The father of the zombie, George A. Romero, crossed over into comics earlier this year year in a big way with the release of Marvel's "Empire of the Dead: Act One." The five-issue miniseries served as an opening salvo to the world of New York after the zombie apocalypse, introducing the concept of vampires -- part of the ruling class in this brave new world -- to his traditional zombie mythology, exploring how the survivors cope with the ubiquitous undead, and the research of Dr. Penny Jones, who hopes to better understand the motivations behind the zombies. Plus, there's the question of Xavier, a zombie who seems to be learning and exhibiting qualities that are decidedly more human than she appears.
However, as the title of the first miniseries indicates, Romero isn't done with this world yet, as "Act Two" of "Empire of the Dead" is set to begin in September with Dalibor Talajic joining the series as artist. Announced Saturday at C2E2 2014 in Chicago, the series is set to continue the story inside New York City -- but with the outside force of a Southern Militia getting ready to knock down their doors.
To get a better idea of what's in store for "George A. Romero's Empire of the Dead: Act Two," CBR News spoke with Romero about the next chapter in the saga, how the status quo of both the living and the undead get shaken up, the interruption of the Southern Militia and the importance of both Penny Jones and Xavier, as "Empire of the Dead" approaches its sophomore miniseries.
CBR News: George, how does "Empire of the Dead: Act Two" further the story you've laid out in Act One?
George Romero: Well, hmm. How do I answer that without giving it all away? How about this. Everything you've read so far starts to shift, to escalate, in the next chapter. New York becomes a much more treacherous place to live. You're going to see some murder and mayhem, some twists you might not have expected, and the lives of some of our main characters turning in a darker direction.
Part of the big universe-building aspect of "Empire of the Dead: Act One" was establishing the hierarchy between vampires, humans, and zombies. How does this status quo get shaken up as readers head into Act Two?
Think of the heroes, the villains, the zombies, and the vampires in the story as each being part of different groups. Like families. They've lived in an uneasy balance with one another for a long time. But now the status quo is falling apart. The families are starting to have trouble getting along. That's pretty dangerous in a world inhabited by two different kinds of living dead. If the city splinters into chaos, everyone could end up dead. Really dead.
A huge new element for the book is the southern army coming in to the city. What will a new influx of humans mean for the vampires as well as the zombies?

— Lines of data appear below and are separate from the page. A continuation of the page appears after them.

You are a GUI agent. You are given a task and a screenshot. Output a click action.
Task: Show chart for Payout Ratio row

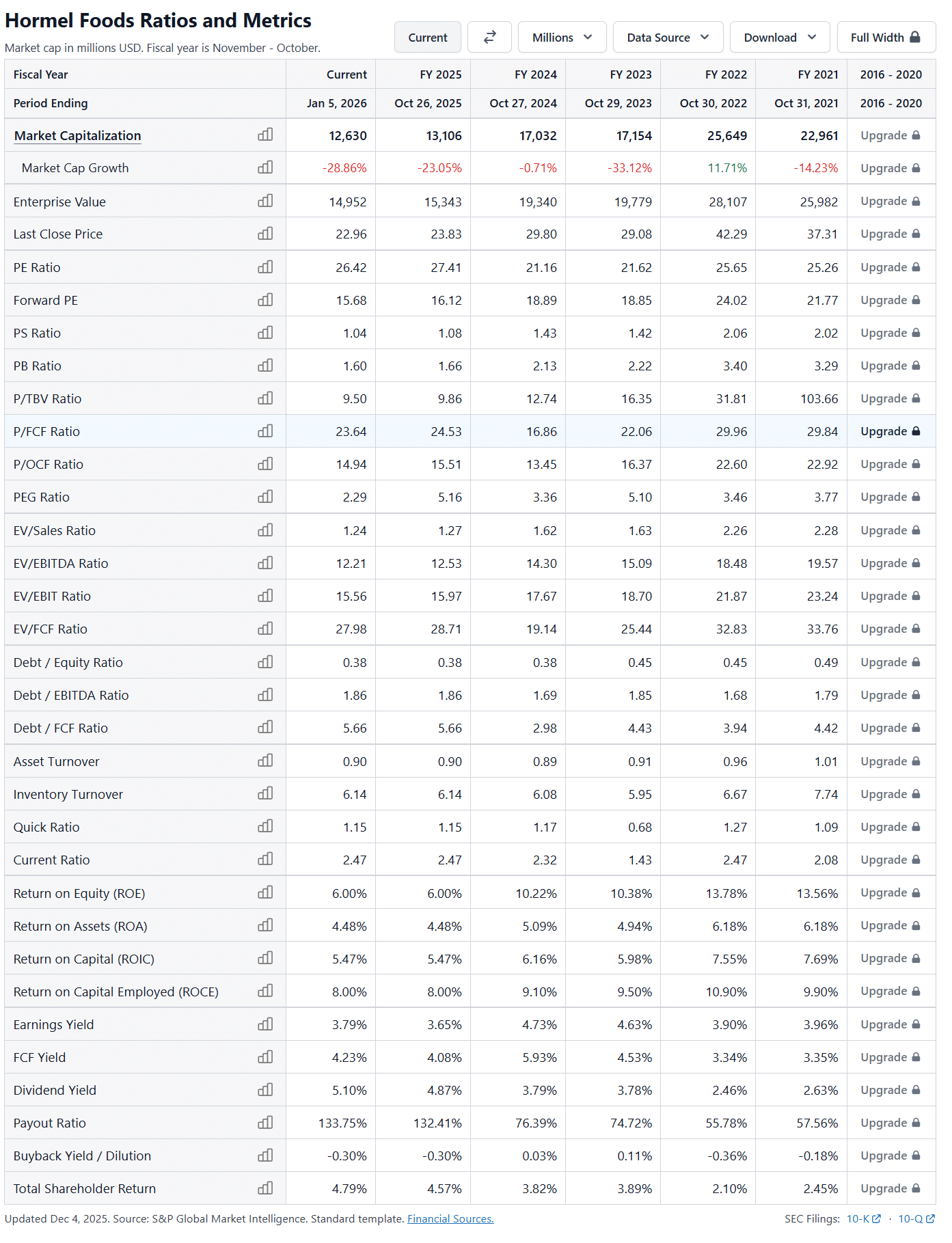[265, 1122]
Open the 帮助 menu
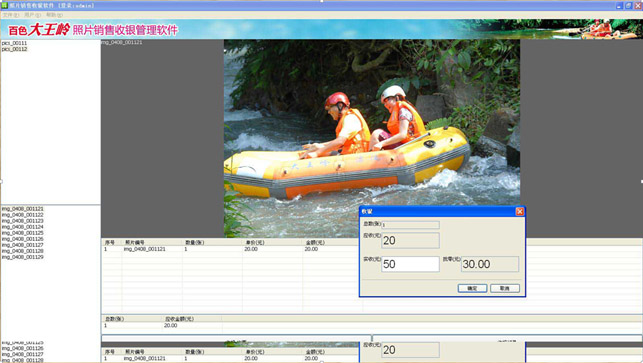 point(54,15)
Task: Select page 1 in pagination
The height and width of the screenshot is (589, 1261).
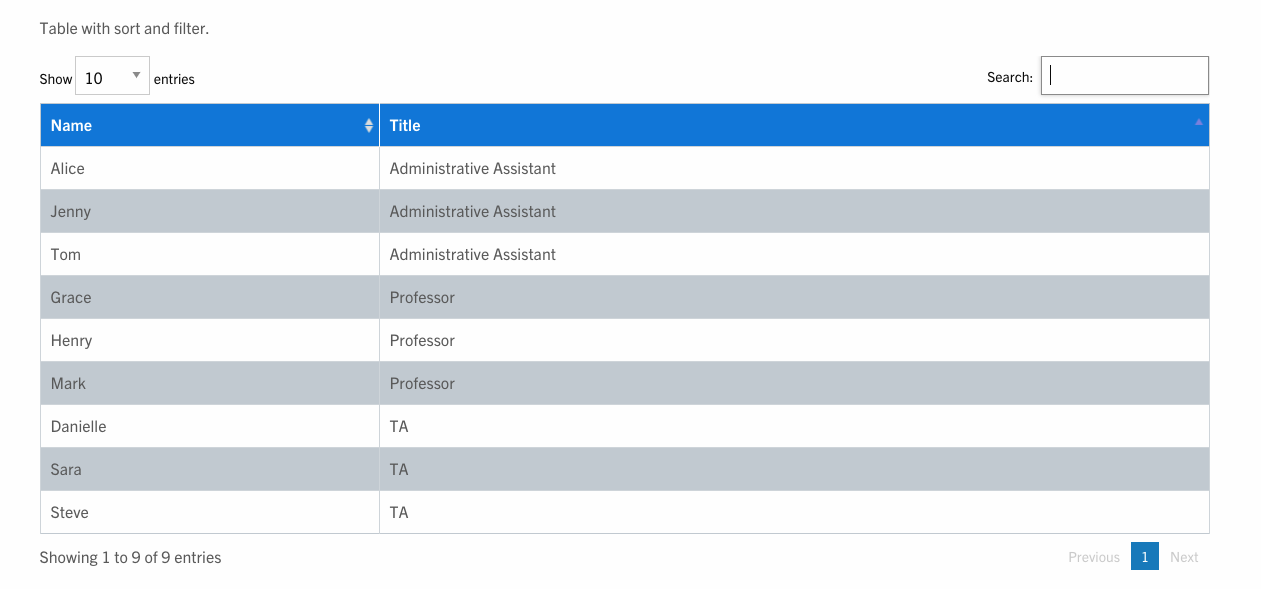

The Southern Militia, like all the other humans in Empire, have their own ambitions. They're not interested in fitting in, or getting along, or trying to make the world a better place. They're what an old friend of mine used to call a "flaw in the ointment." None of them gives a damn about the status quo. They're experienced soldiers, they have their own tanks and artillery, and they're trained to use them to cause the most destruction possible.
The mindless zombies have been revealed to not be so mindless -- in fact, many of them are learning and becoming smarter. How big a role will Xavier play in the second act, considering her central role as one of the zombies that learn? What about Penny Jones? How integral is her research to "Act Two"?
Penny, and her research, are at the center of the story. What she learns shakes the assumptions that everyone in the city has been buying into for years. At the same time, her relationships with the men in her life, Barnum and Mayor Chandrake, start to move in and -- how should I put this? -- move in a new direction. Which isn't necessarily a safe thing for Dr. Penny Jones.
Xavier is just as important. It's not so much that she's getting smarter; more like her memories of who she was when she was alive are coming back to her. She's starting to be able to reason, to form relationships with the living, to tell right from wrong. And she's not the only zombie who's changing. So here's the question. If the living dead are becoming more evolved, is that a good or a bad thing for the rest of us humans? Are they going to be easier to get along with, or more violent and destructive than they've ever been?
"George A. Romero's Empire of the Dead: Act Two" is scheduled to start in September.